Angela Norris, played by Ali Larter, adds another layer to the chaos. She’s caught between reconciliation and survival, trying to keep her family from imploding while her husband, Tommy, drowns in his own ambition. Every scene between them drips with tension. She’s not just the loyal wife—she’s the emotional core, the one who knows that every decision Tommy makes could destroy them all. And as her patience thins, the cracks in their family become fault lines threatening to swallow them whole.
But the most fascinating twist? The villains aren’t just in the cartel or the boardroom—they’re sitting in classrooms and college offices. Sheridan introduces a new kind of threat in the form of Greta Stidum, a college admissions counselor with a clipboard and a smile sharp enough to draw blood. She’s not pointing guns—she’s weaponizing bureaucracy. Her manipulation of Tommy’s daughter, Aninsley, turns the family’s future into a battlefield. It’s the kind of slow-burn villainy that makes you squirm because it feels too real. Forget bullets—her rejections hit harder.
Meanwhile, Jacob Laughland’s Donnie Norris finally steps into the spotlight. Once a quiet observer, he’s now ready to make his mark—and probably his biggest mistakes. Every shot of him in the trailer screams danger, hinting at a man desperate to prove himself in a family where ambition is a death sentence. Sheridan’s pattern is clear: when a character finally rises, they fall just as fast.

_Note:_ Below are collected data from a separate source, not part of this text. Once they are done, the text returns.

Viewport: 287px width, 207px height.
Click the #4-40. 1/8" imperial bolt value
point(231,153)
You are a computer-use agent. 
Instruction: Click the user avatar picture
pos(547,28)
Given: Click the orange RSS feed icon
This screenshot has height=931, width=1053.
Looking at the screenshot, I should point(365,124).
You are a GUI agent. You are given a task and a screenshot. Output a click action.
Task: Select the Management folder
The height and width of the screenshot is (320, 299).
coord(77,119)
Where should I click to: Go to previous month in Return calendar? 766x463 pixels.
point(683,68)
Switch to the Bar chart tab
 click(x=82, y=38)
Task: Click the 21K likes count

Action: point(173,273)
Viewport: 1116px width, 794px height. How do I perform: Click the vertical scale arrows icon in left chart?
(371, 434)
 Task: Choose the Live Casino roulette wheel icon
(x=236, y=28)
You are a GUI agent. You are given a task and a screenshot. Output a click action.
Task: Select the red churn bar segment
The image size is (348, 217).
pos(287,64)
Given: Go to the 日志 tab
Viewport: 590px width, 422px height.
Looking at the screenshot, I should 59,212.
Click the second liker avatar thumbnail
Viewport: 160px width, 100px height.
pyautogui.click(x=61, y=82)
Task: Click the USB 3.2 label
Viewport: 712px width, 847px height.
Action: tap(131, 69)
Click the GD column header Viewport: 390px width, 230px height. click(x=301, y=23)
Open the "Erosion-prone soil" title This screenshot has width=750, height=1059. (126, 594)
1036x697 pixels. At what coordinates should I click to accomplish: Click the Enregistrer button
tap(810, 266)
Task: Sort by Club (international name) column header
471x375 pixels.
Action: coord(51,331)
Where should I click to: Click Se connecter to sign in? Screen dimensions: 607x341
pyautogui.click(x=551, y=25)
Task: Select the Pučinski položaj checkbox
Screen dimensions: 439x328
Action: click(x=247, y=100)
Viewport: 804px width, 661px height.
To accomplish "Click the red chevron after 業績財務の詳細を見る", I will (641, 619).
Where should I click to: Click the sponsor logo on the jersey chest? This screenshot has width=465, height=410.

The environmental stakes add yet another layer. Beneath the oil-soaked drama lies the show’s harshest truth—the land is bleeding. The shiny PR promises and “clean energy” speeches are just smokescreens for destruction. Sheridan turns the oil boom into a moral collapse, where every pipeline signed under fluorescent light poisons something sacred. The trailer doesn’t shy away from showing it—burned fields, poisoned water, and the slow decay of everything built on greed.
By the final montage, the tone turns apocalyptic. Betrayals erupt, the cartel closes in, and the Norris family teeters on the edge of ruin. Every frame feels like a countdown. The oil’s drying up, but the greed never will. And as the trailer fades, we hear one final line—Tommy’s haunted whisper: “Call Monty Miller.”
Paramount didn’t release a trailer—they detonated one. Landman Season 2 isn’t just a continuation—it’s an escalation. A brutal, beautifully written war between power and conscience. From cartel chaos to corporate coups, from Cammy’s rise to Tommy’s unraveling, this season promises to be Yellowstone’s darkest mirror yet—where the oil burns black, and every drop costs a soul.
Because in Taylor Sheridan’s world, the only thing more dangerous than drilling the land… is drilling into the truth.